* **What this task involves**:
Only an exact copy of the lines beginning at the one that contains "The height and width of the screenshot is (370, 421)." and ending at the last line of the records below counts as the answer.

[Records supplied]

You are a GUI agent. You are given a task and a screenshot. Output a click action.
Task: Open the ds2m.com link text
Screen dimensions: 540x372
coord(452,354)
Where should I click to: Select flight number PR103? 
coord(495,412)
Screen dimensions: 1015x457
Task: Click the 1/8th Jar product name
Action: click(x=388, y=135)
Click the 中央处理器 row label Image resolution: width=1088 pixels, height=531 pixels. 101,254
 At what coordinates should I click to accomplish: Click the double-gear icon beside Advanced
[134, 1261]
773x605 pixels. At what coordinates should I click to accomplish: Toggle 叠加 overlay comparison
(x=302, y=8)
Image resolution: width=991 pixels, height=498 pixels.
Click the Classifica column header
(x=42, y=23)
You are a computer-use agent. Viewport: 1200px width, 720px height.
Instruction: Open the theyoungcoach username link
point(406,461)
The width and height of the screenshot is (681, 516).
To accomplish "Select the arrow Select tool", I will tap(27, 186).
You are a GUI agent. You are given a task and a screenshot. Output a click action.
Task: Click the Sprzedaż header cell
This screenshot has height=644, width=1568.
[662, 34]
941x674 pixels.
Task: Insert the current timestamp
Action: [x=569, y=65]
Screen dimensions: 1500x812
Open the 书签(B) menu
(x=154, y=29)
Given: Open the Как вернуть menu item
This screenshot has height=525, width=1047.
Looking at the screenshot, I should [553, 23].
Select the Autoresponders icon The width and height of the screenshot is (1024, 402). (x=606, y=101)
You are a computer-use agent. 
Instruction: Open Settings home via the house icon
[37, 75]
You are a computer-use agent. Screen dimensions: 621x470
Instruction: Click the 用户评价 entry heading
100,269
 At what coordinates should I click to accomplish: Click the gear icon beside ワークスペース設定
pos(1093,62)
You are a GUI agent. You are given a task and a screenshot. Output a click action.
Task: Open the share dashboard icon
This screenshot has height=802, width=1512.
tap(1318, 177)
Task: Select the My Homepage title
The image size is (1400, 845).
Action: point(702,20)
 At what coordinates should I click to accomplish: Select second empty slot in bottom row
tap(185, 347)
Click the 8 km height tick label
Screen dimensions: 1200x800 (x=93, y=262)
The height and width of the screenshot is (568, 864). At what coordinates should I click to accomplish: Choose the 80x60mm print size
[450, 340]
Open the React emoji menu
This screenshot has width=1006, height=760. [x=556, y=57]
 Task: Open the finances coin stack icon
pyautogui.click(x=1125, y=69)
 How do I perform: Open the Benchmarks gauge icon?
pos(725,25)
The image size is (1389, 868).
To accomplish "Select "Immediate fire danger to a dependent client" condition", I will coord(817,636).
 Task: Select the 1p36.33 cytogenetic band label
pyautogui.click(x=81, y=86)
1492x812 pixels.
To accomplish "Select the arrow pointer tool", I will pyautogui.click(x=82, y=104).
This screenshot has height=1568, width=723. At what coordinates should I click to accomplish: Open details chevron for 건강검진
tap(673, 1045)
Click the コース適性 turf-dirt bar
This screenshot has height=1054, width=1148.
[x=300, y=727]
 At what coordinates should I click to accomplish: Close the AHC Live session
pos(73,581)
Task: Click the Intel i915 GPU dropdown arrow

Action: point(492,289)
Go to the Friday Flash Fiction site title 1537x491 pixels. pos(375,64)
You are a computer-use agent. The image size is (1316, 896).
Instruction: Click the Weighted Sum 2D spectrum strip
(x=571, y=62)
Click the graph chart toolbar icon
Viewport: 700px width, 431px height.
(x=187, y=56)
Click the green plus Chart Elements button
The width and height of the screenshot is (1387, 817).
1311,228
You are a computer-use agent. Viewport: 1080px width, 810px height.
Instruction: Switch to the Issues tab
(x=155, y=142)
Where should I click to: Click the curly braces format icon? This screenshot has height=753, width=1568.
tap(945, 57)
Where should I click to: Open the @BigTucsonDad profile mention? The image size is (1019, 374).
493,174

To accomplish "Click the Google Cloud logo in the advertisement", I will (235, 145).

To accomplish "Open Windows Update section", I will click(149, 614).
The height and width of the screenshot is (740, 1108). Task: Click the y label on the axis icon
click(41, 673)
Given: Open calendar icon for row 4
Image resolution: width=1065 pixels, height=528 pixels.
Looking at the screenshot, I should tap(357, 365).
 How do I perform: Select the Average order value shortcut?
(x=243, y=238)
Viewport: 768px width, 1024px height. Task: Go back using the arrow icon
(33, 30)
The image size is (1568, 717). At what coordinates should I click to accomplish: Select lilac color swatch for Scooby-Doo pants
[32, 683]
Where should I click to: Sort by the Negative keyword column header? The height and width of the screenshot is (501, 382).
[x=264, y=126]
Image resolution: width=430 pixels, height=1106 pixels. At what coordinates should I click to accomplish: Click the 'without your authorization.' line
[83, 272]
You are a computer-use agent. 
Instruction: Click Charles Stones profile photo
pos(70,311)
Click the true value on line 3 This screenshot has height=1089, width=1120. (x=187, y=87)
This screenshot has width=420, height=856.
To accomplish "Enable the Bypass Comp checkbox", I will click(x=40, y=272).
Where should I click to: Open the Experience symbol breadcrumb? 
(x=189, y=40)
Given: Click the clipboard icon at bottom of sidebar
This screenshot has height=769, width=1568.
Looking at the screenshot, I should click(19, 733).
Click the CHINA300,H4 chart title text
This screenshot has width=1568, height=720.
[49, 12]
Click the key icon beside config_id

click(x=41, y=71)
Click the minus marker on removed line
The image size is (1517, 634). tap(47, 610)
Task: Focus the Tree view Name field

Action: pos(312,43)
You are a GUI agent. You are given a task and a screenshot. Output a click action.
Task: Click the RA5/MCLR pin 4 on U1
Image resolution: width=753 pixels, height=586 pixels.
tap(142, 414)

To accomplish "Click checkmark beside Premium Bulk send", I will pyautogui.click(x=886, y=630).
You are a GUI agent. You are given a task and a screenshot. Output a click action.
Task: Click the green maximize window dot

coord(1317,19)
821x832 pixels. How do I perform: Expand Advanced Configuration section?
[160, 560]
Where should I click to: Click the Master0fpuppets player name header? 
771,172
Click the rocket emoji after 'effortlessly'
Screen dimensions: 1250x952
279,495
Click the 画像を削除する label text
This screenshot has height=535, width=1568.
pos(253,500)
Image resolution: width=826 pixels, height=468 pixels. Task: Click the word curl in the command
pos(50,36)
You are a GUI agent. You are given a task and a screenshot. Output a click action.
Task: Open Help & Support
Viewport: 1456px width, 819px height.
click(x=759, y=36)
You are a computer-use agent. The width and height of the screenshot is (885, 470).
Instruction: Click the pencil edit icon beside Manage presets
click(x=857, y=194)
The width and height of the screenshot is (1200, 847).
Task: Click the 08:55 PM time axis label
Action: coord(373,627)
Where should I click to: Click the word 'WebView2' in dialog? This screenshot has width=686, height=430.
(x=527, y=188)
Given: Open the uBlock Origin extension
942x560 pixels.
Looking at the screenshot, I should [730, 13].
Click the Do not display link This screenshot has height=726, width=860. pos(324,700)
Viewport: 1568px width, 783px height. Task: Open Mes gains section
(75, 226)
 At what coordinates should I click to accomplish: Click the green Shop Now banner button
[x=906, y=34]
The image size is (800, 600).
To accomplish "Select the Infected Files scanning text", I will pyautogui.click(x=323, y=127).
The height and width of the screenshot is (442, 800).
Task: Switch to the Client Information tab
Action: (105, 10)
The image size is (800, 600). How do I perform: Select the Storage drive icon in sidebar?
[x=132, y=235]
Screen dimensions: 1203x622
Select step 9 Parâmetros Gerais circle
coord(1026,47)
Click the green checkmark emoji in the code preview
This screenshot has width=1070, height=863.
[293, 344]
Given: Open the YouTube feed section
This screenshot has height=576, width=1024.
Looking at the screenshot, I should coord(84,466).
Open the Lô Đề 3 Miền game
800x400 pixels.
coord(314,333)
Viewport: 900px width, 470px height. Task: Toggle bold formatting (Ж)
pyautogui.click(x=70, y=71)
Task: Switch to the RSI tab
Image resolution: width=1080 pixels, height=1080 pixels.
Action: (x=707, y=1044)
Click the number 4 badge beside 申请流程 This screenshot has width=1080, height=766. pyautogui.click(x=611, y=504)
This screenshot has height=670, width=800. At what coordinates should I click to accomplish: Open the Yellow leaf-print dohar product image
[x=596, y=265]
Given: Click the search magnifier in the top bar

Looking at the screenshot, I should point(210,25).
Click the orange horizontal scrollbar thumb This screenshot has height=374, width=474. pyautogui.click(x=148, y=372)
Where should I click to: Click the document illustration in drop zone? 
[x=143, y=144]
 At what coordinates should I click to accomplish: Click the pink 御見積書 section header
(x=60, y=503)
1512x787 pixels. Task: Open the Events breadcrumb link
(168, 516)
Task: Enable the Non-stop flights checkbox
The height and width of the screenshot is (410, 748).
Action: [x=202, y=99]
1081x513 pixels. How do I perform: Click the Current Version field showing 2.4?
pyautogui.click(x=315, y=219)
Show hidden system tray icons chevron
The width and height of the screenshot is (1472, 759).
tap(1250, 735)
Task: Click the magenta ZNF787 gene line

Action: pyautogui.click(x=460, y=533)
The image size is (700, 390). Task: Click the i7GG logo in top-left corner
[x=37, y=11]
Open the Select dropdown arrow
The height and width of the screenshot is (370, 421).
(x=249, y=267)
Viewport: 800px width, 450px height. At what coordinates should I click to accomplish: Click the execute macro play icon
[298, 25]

[/Records supplied]

* **Written answer**:
The height and width of the screenshot is (370, 421).
(x=249, y=267)
Viewport: 800px width, 450px height. At what coordinates should I click to accomplish: Click the execute macro play icon
[298, 25]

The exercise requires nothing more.